Fractals as a structural principle From atomic to molecular, to cellular, to organs, to the entire organism: each layer has unique, emergent properties that generate new properties in the next layer. This fractal structure continues through time — in the biorhythms that organize the body and that have been described in Chinese medicine for centuries. You will learn to recognize the fractal structure of “life.”

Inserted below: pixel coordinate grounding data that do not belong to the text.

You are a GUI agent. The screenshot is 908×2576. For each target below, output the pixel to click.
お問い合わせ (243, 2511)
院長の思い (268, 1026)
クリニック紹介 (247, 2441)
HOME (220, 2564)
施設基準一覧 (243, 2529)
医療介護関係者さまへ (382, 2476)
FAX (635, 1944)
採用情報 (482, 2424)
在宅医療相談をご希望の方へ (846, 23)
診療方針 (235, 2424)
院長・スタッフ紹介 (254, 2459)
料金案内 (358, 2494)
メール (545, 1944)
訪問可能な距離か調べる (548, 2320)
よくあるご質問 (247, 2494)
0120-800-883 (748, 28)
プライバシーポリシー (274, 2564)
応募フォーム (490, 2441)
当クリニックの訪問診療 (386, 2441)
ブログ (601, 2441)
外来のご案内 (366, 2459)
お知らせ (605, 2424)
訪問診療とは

Benefits for you as a participant
Systemic thinking is contagious. Once you understand it, you see it everywhere: in the way a patient responds, in the patterns that repeat themselves in a course of treatment, in the conversations you have with colleagues outside of TCM. It is not an abstract theory that ceases as soon as you leave the consulting room. It continues to work.
That continued work begins with you. The philosophical foundations of your profession become clearer, and with that clarity comes the calm of someone who knows why he does what he does. Patients who react differently than expected become readable in a way they were not before. You recognize the organizational layers on which you work, and you see how deep those layers go. From fascia and extraordinary meridians to the communication between the neurological, immunological, and endocrine systems.
You also notice a shift in conversations with colleagues from conventional healthcare. You speak with the same matter-of-factness about Qi and quantum fields as they do about receptors and signaling molecules — because you know they are trying to describe the same thing. This not only gives weight to your words but also makes your choices clear to those working with different systems of thought.
After this series, you approach your patients from a place of deeper insight. That insight does not come solely from what you have learned — it comes from layers within yourself that you have learned to access.